Li-Fi based image transmission system using Arduino, ESP32, and Python PCA compression
In today's more connected world, the need for quicker, safer, and more efficient means of data transfer is ever-increasing. Older wireless technologies such as Wi-Fi and Bluetooth have transformed the way we communicate, but they are not without their limitation, everything from spectrum congestion to possible security risks. As digital communication continues to grow more data-heavy, especially with the proliferation of smart devices, IoT networks, and multimedia data, there is increasing demand for new communication solutions that can address these challenges directly. Li-Fi (Light Fidelity) is a new technology that presents an interesting solution.
With the use of visible light to transmit data, Li-Fi creates a huge, unregulated spectrum that is many times larger than the conventional radio frequency spectrum. In contrast to Wi-Fi, which uses radio waves to transmit data, Li-Fi uses modulated light signals usually LEDs or lasers to wirelessly transfer data. This enables very high-speed data transfer and introduces a physical security layer, as light cannot pass through solid objects, thus restricting data leakage. This project investigates the practical application of Li-Fi technology in real-time digital image transfer.
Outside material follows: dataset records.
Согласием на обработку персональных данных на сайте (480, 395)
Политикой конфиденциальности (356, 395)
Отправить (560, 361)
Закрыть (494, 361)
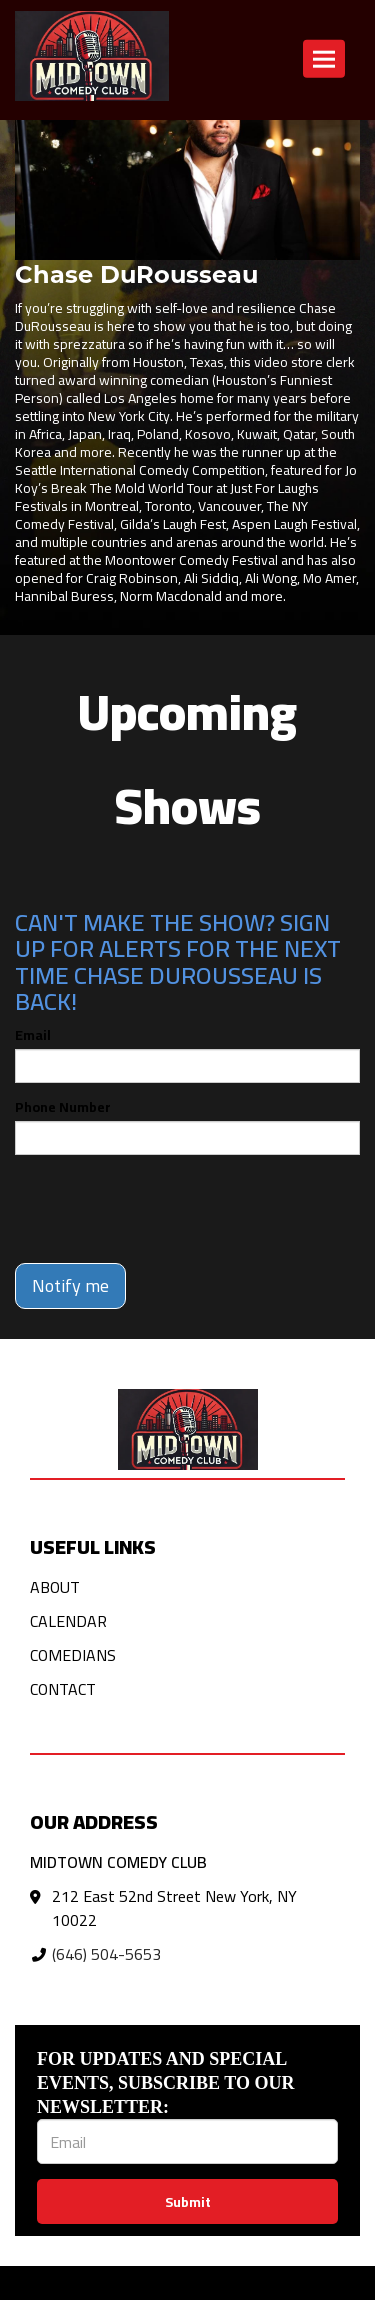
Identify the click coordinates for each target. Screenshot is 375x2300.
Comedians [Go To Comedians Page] (73, 1655)
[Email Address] (187, 2141)
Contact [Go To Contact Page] (63, 1689)
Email (33, 1035)
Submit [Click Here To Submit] (188, 2202)
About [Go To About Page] (55, 1587)
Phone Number (63, 1107)
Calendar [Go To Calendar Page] (68, 1621)
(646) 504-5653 (106, 1954)
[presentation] (167, 1209)
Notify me (70, 1285)
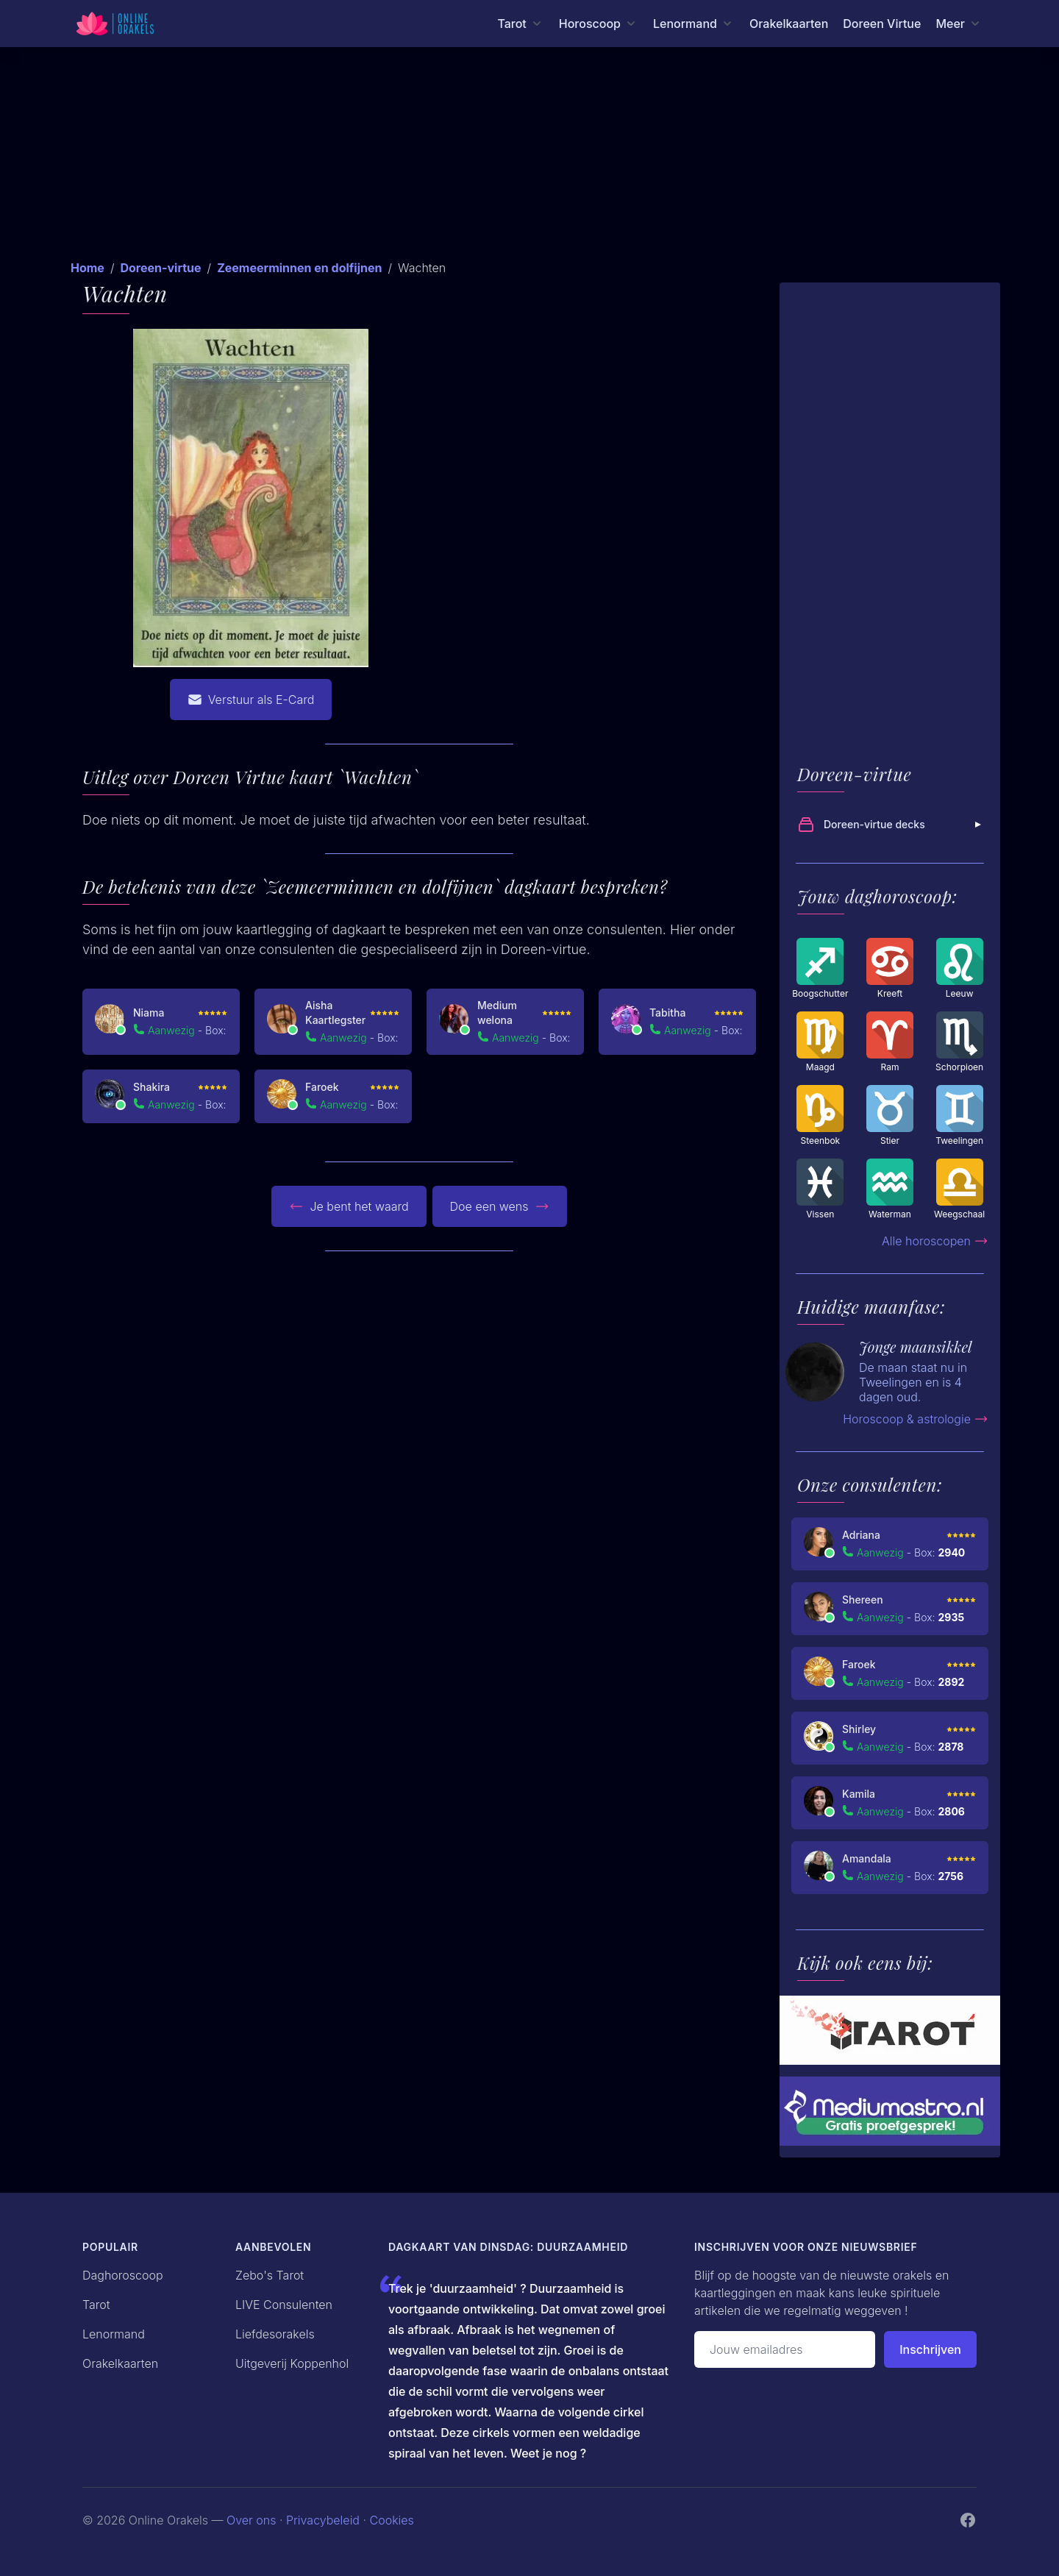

The objective is to create an operational prototype with the ability to transmit compressed image data via a laser-based Li-Fi system within a short range. A laser diode acts as the transmitter of light and a photodiode as the receiver. A microcontroller that is an ESP32 is the core of the system, handling the control of data flow as well as modulating and demodulating the signals. To optimize image transmission, we implement methods like PCA- based auto-encoder to compress the image during transmission. This reduces the data size remarkably without affecting the quality of the recovered image. The compressed image is encoded in binary form and transmitted through modulated light pulses. These signals are decoded at the receiver and an image is recovered using the onboard processing capacity of the ESP32.
In addition, the project uses cloud technology through the incorporation of Dropbox API for safe storage and recovery of image files. This way, the image data is not only communicated efficiently but also stored and available remotely.